Under current law, candidates who sit in appointed local positions cannot take campaign contributions of over $250 from any entity that has business before them in their appointed position. SB 1439 mitigates pay-to-play scandals by closing a massive loophole, extending that same common-sense contribution limit to local elected officials who frequently vote on licenses, permits, and contracts.

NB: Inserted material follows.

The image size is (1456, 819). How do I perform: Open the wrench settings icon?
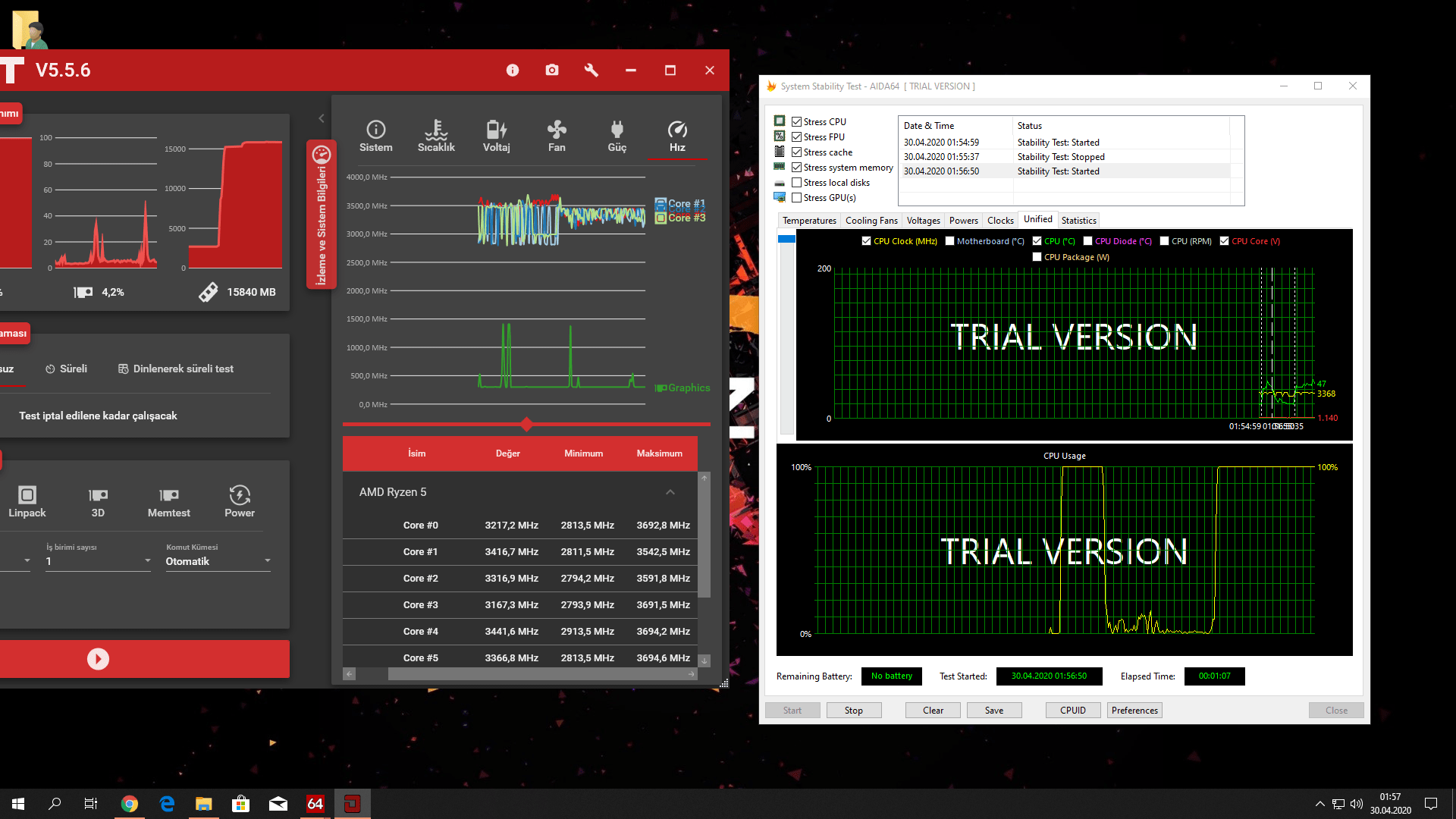pos(592,71)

Under SB 1439, if a local elected official was in the position to vote on a matter pertaining to an entity that had contributed over $250 to them, that official has the choice to recuse or return the amount of the contribution over $250.

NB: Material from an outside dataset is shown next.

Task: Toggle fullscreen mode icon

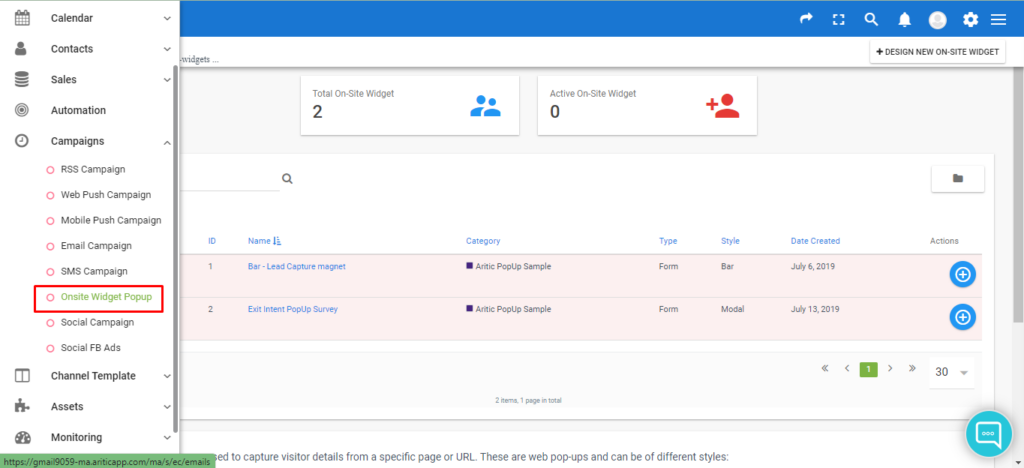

The brief outlines the myriad local pay-to-play scandals that illustrate the depth of California’s local government corruption problem, which spurred the legislature to unanimously pass SB 1439. Before this, a limited number of local governments across the state had enacted similar regulations in an attempt to curb corruption, but patchwork solutions were not enough to cure a statewide issue. SB 1439 holds all leaders throughout California equally accountable to the people, closing the loophole that missed the key players in these local scandals.
“We are honored to represent California Common Cause in showing how this critical law that protects the public against pay-to-play decision-making is plainly constitutional,” said Salvador Pérez of Strumwasser & Woocher, defending SB 1439. “Statewide solutions like SB 1439 are necessary to ensure that all localities are covered and to protect against democracy-eroding corruption scandals.”
Rather than imposing lower limits on all contributors or an outright contribution ban, the law applies lower contribution limits to a small subset of contributors with an elevated risk of actual and apparent corruption. By doing this, the law’s anti-corruption protections are a constitutional, closely-drawn solution to a pervasive issue.
“The people have every right to know where the loyalties of their elected representatives lie,” said Sean McMorris, California Common Cause’s Transparency, Ethics, and Accountability Program Manager. “SB 1439 is pro-democracy reform that restores trust in local government, ensuring that our democracy still belongs to the people — not the highest bidder making backroom deals with our local representatives.”
California Common Cause was the main supporter of SB 1439. The case, Family Business Ass’n v. FPPC, Case No. 34-2023-00335169-CU-MC-GDS, was filed in Sacramento Superior Court.